The data, presented at The International Liver Congress™ 2017 in Amsterdam, The Netherlands, showed that oral treatment with A4250 also improved pruritus (itching) in 74% of patients and was well tolerated, with mostly mild and transient side effects.

Children can be affected by diseases that either destroy or impair the development of the biliary tree; other diseases alter the ability of liver cells to produce bile. These diseases can lead to progressive liver injury and cirrhosis, even at very early ages and often result in the need for a liver transplant. Among other symptoms or abnormalities, patients may suffer from bile acid retention, which is related to pruritus. Pruritus can be a very debilitating symptom: it is often severe and difficult to treat, while hampering quality of life. Novel therapies for the management of increased bile acid serum levels and pruritus are urgently needed by patients and clinicians. A previous animal study demonstrated that A4250 can reduce elevated levels of serum bile acids without severe side effects,1 and serum bile acid lowering was also shown in a Phase 1 study of A4250 in healthy individuals.

"There is a real need for novel and effective therapies for paediatric cholestatic diseases," said Dr Ulrich Baumann, Hannover Medical School, Germany, and lead author of the study. "The safety and efficacy data from this study show the potential for A4250 to become a significant and novel advance for the treatment of paediatric cholestatic liver diseases."

This study evaluated five doses of A4250 (0.01-0.2 mg/kg), with the dataset including four patients who received each dose. Patients with cholestatic disease and intractable itching were initially administered a single dose of A4250. As there were no safety issues, patients were then given the drug in tablet form for four weeks. If needed, therapy with ursodeoxycholic acid (UDCA) or rifampicin could also be given during the study. The dataset included nineteen patients aged 1-17 years and itching was measured by a visual itch score using patient reported diary data.

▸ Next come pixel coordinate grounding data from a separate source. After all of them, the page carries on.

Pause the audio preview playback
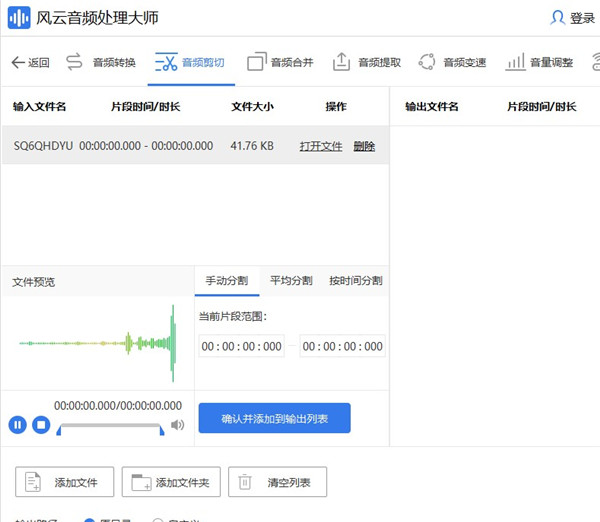pos(17,425)
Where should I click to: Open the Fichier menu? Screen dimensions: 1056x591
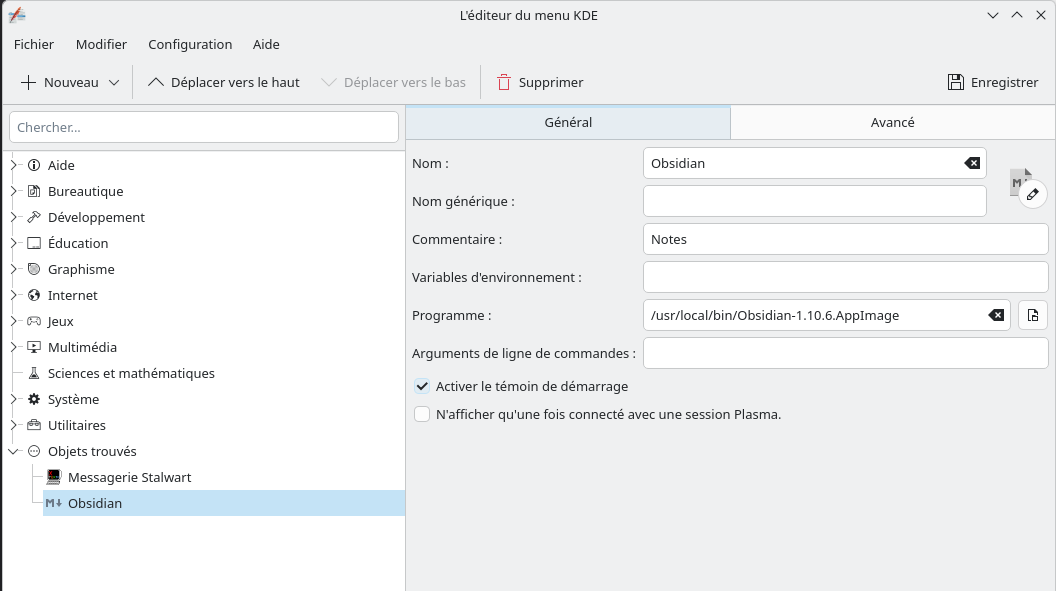tap(34, 44)
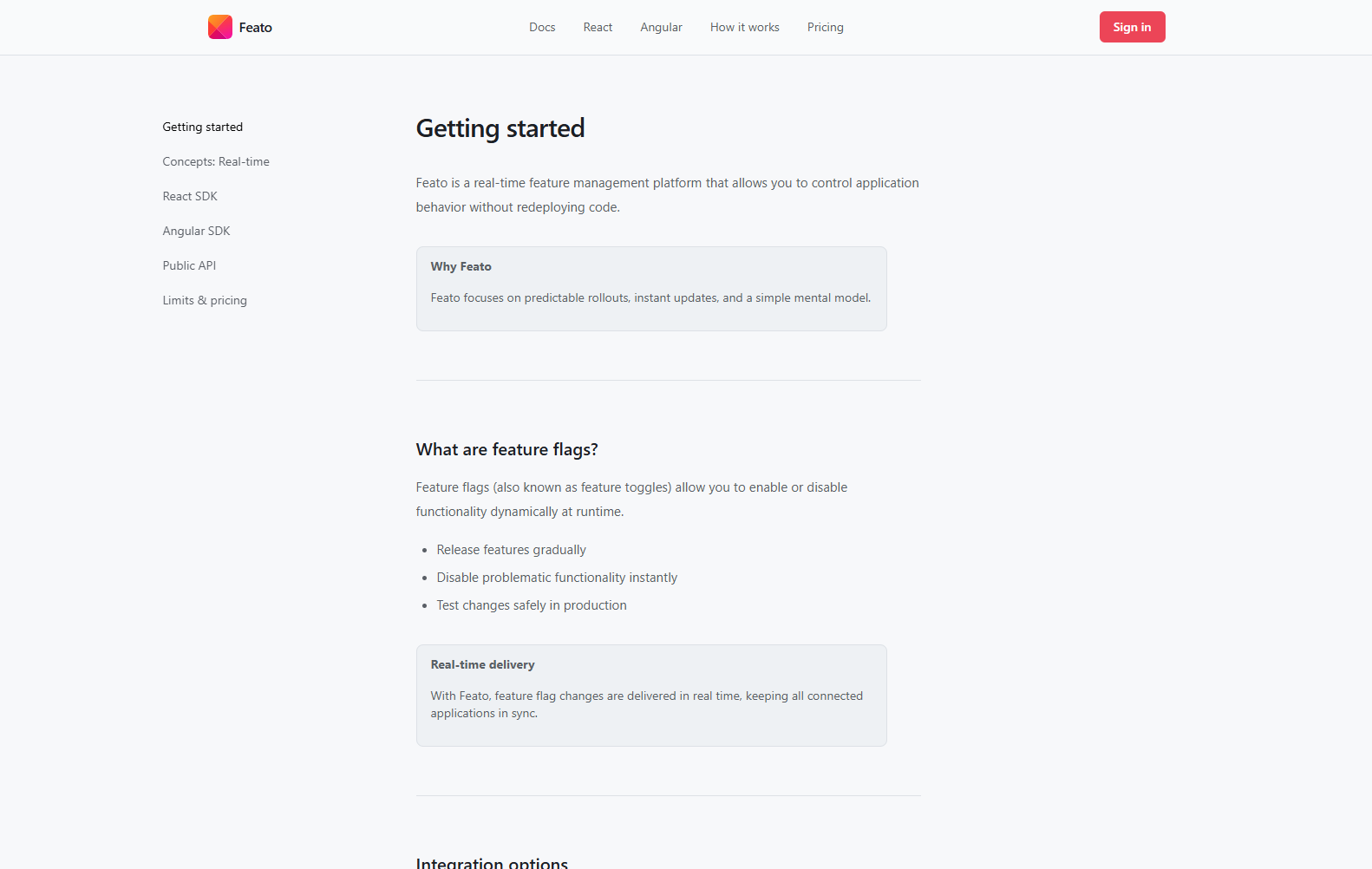Navigate to How it works
Screen dimensions: 1372x869
(x=744, y=27)
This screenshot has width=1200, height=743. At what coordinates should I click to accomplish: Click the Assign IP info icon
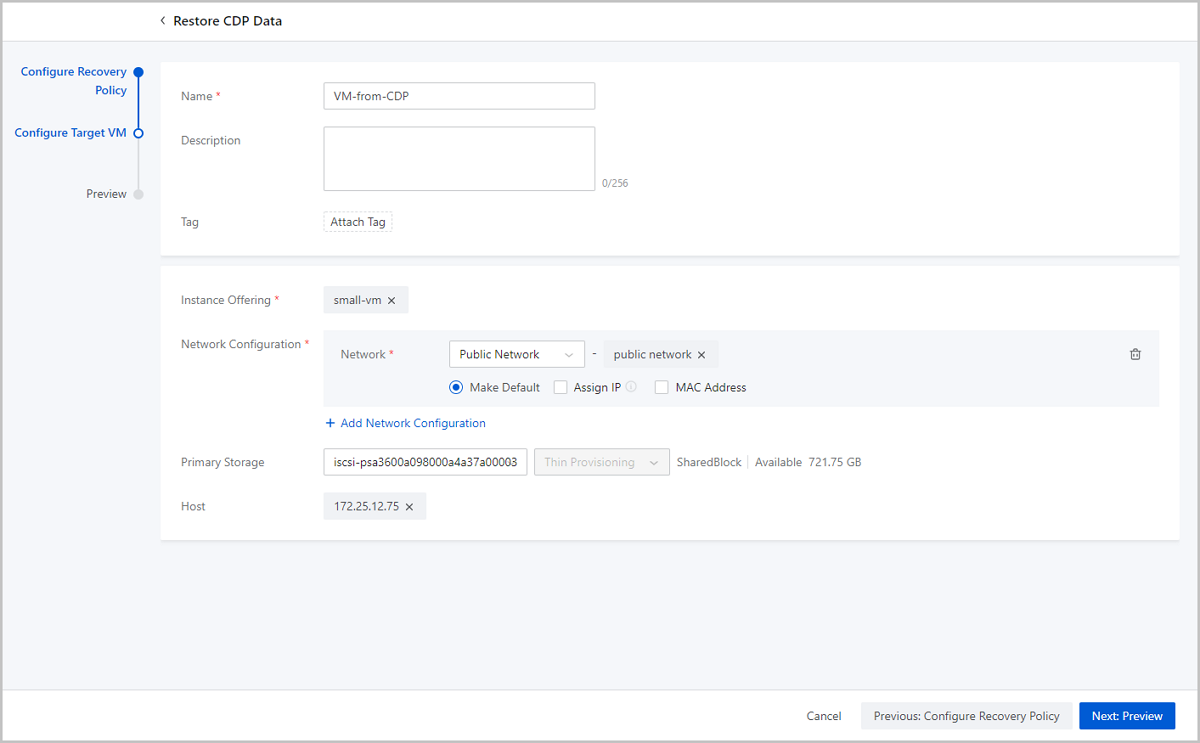(631, 388)
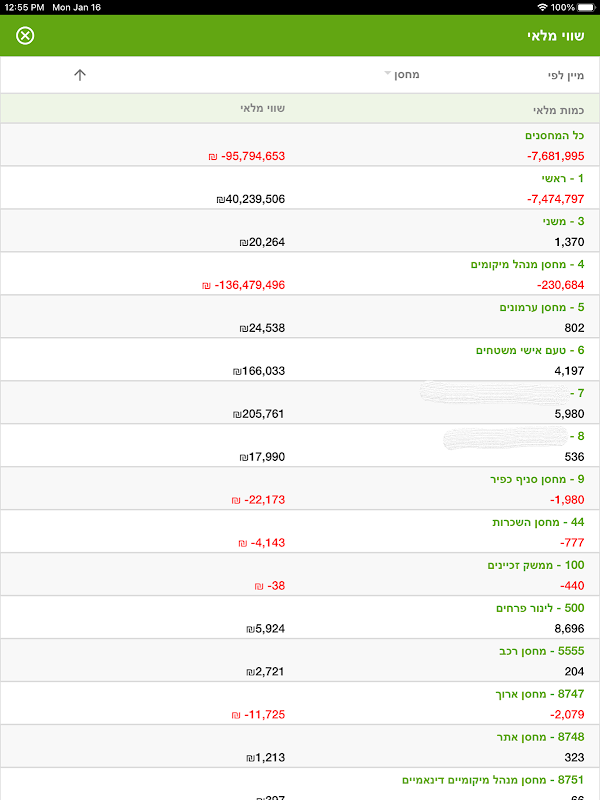Toggle sort direction with the up arrow
Viewport: 600px width, 800px height.
pos(80,75)
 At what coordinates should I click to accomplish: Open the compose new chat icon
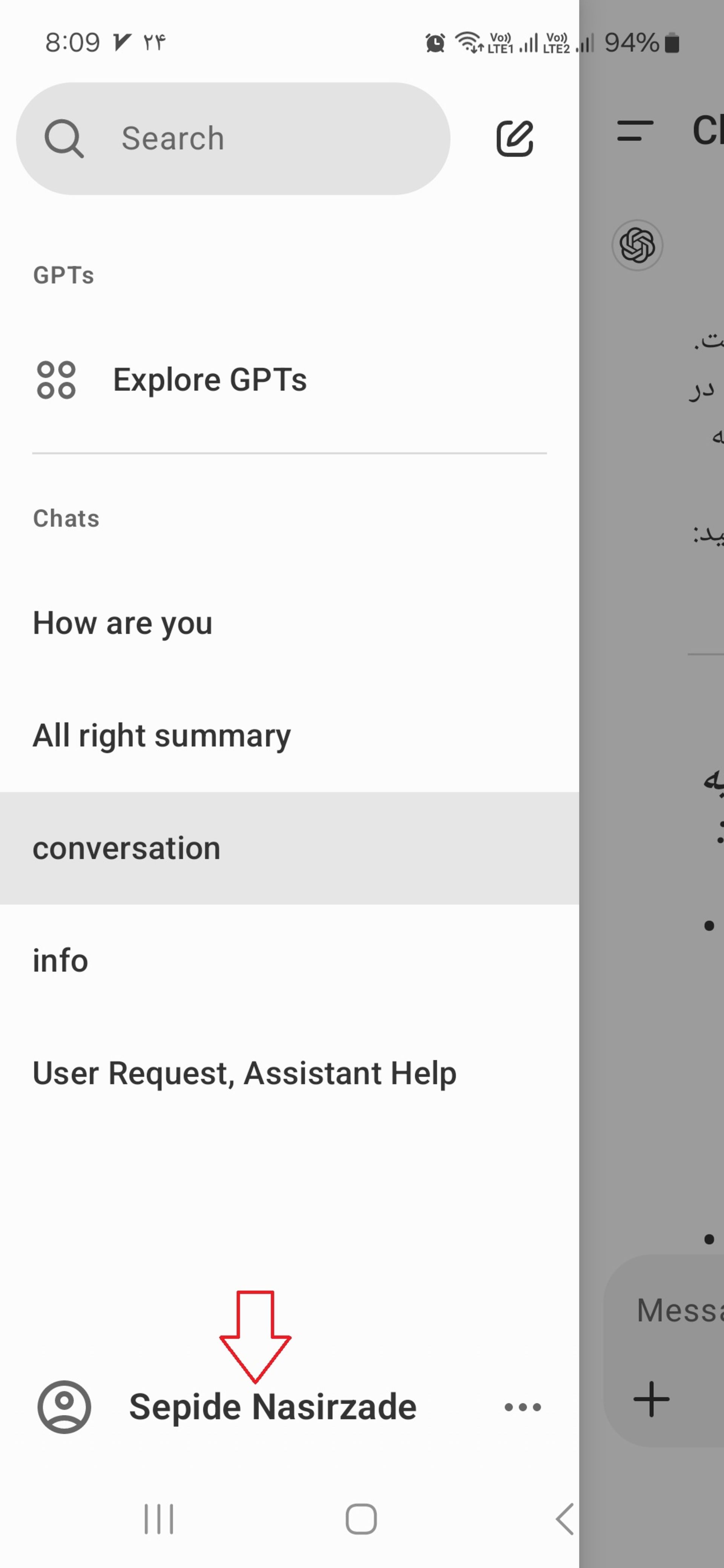pyautogui.click(x=515, y=139)
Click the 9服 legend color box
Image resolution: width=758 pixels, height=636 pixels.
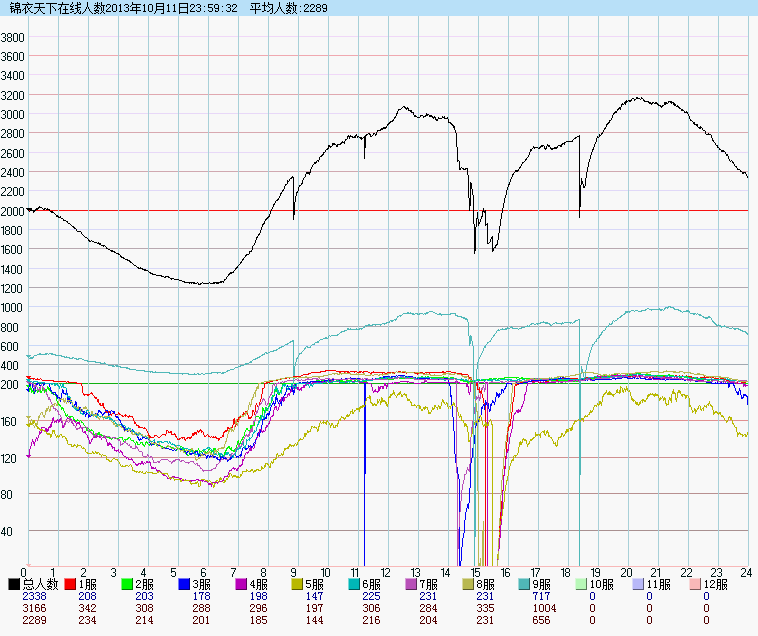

Pruritus improved in 14 of 19 cases. Mean levels of serum bile acids were reduced at all doses. In particular, there were substantial reductions in serum bile acids in seven out of nine patients with progressive familial intrahepatic cholestasis, ranging from a 43% to 98% reduction. Most side effects were mild and transient and considered to be unrelated to the drug, and there were no serious side effects.

A4250 is a highly potent inhibitor of the ileal bile acid transporter (IBAT) that acts locally in the gut with minimal systemic exposure.3 It reduces levels of bile acids in serum by blocking the IBAT in the last part of the small intestine in the gut. This interrupts the re-absorption of intestinal bile acids and their re-circulation for further secretion.

"The study results are crucial as they address pruritus, a significant issue in chronic cholestatic diseases. Currently, there are few therapeutic options with limited efficacy, so new treatment strategies for pruritus are of great importance for clinical practice," said Prof Marco Marzioni, Professor of Gastroenterology, Università Politecnica delle Marche - "Ospedali Riuniti" University Hospital of Ancona, Italy and EASL Governing Board Member.